> _Activities_
a - Answer these from the article on watching baseball from the Wrigley Field rooftops below:
(i) Who hit the RBI single against Corbin Burnes?
(ii) What was the final score of the game, with the Cubs losing?
(iii) How many games was the season's schedule cut to?
b - Render this sentence from the article on the Wrigley Field rooftops in Spanish: "Boston has the Bleacher Bar tucked under the center field seats at Fenway Park."
c - Pick up the article on watching baseball from the Wrigley Field rooftops after its final sentence, and keep writing.

Bottom of the first, two out.
Willson Contreras lines an RBI single against Corbin Burnes to give the Chicago Cubs an early lead over the Milwaukee Brewers on Saturday.
The crowd cheers and, just to be clear, it's not one of those piped-in roars. Fans just beyond the ivy at Wrigley Field, up on the rooftops, are letting loose.
Though the Cubs would go on to get pounded 8-3, just seeing a game in person from high and far was a welcome diversion for Dr. Dave Barounis. While major league ballparks are off limits to the general public, Wrigley Field is one of the few spots where they can look in on the action.
“It feels really like you're getting back to normal to be able to go watch a baseball game,” Barounis, an ICU physician at Advocate Christ Medical Center in suburban Oak Lawn. “It just feels like it's a natural part of what we'd normally have for summer. What we're all looking forward to is to kind of break the monotony that's been the last several months. It feels like we're getting back into the routine of things. It reminds us that things are going to get better, and better days are ahead.”
Little about this pandemic delayed season is routine, with the start pushed back four months because of the coronavirus, the schedule slashed from 162 games to 60 and teams playing without spectators in the stands.
But for fans looking to see major league baseball live, there are few options besides the rooftops along Waveland and Sheffield avenues. Boston has the Bleacher Bar tucked under the center field seats at Fenway Park. San Francisco has the promenade alongside McCovey Cove.
Another possibility might have been the hotel at the Rogers Centre in Toronto, but with the Blue Jays barred by the Canadian government from playing at home because of concerns about the coronavirus, that's out.

> _Provided records_

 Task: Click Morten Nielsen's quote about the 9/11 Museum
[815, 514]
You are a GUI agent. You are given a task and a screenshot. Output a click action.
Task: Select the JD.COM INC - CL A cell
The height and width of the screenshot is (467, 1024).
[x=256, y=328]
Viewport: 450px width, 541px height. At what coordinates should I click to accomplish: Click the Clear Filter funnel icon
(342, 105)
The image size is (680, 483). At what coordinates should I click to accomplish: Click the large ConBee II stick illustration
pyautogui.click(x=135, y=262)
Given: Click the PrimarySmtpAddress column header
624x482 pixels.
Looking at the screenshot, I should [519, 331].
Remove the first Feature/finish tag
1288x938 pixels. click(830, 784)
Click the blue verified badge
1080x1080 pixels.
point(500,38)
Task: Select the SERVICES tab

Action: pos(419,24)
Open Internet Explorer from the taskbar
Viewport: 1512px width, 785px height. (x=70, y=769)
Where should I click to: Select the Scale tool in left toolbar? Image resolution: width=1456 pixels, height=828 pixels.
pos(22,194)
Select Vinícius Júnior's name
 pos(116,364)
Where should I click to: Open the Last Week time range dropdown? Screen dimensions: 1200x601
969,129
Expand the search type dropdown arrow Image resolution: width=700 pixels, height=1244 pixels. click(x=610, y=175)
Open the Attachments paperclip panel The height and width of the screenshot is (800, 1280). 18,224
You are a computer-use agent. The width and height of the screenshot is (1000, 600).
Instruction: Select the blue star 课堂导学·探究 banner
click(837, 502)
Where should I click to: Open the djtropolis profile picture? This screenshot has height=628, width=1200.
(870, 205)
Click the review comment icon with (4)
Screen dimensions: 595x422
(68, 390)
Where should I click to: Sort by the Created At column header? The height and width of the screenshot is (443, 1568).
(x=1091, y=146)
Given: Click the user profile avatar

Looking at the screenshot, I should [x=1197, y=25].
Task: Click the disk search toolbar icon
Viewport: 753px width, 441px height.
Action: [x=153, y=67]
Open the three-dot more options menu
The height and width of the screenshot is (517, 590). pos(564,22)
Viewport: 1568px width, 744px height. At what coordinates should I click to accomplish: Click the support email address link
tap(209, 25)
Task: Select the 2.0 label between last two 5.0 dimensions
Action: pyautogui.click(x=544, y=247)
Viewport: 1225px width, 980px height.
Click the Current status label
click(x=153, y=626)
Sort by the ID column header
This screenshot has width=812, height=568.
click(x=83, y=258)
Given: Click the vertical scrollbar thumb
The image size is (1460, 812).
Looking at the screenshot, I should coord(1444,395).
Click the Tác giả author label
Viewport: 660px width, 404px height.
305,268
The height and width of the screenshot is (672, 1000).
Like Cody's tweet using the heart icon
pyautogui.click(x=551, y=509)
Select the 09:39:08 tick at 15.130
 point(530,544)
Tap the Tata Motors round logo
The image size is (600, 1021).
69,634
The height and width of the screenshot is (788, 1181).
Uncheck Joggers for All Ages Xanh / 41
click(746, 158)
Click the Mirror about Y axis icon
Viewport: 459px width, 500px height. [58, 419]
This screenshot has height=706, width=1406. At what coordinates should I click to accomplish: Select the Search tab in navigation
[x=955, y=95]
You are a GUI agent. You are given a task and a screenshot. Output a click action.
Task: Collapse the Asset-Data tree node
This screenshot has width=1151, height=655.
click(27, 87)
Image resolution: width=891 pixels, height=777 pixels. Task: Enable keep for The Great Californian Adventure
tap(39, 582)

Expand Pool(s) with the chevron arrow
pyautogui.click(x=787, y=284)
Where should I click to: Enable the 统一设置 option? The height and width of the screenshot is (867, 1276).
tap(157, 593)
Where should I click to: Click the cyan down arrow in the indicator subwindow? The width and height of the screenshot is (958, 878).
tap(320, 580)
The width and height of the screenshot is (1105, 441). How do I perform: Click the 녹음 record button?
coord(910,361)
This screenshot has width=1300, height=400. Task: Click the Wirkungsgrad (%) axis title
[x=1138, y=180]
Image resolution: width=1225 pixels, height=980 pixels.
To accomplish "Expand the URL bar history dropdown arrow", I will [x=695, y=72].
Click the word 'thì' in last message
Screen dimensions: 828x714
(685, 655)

> _Answers to the exercises_
a -
(i) Willson Contreras
(ii) 8-3
(iii) 60

b - Boston tiene el Bleacher Bar, escondido bajo las gradas del jardín central en Fenway Park.

c -
In Chicago, tickets to the 16 rooftops come at a hefty price — about $300 to $440 compared to the usual $150. They can seat at about 200 to 250, but a 20% capacity limit has them selling 40 to 50 per game.
The available tickets are going fast with about 90% purchased, Cubs executive vice president of sales and marketing Colin Faulkner says. Team ownership has 10 of the rooftop businesses and sells for one more. Some groups buy out a rooftop and distribute only a portion of those tickets to allow for more room to social distance.
“The demand was overwhelming,” Faulkner says.
Across Waveland Avenue, just beyond the left-field bleachers, Barounis was one of about 20 people on an outing with Advocate Healthcare. There were temperature checks at the entrance and reminders all around about social distancing, with some seats blocked off.
Food options are scaled down, most coming prepackaged, and served by staff instead of the usual buffet. But there are plenty of drinks as well as hand sanitizer. And the view isn't bad, either.
The warning track from left to center is blocked by the bleachers, and the large video board cuts off deep center field. But most of the action is easy to see. And sounds that would normally be drowned out can be heard.
Cheers from the home dugout are audible. And the Cubs can hear the noise coming from the rooftops.
“I think the only thing I heard was the typical Ryan Braun boos (in Friday's opener)," manager David Ross said. “I think their own team booed him when he got announced yesterday; they want to make him feel right at home. He's a pretty good sport about all that.”
For Jim Landini of Dyer, Indiana, seeing the empty stands from the rooftop is “very, very bizarre."
“My whole life, I played baseball," he says. "My whole life I've been coming to games. It's a lot less energy for the players. They're competitive. They'll keep playing.”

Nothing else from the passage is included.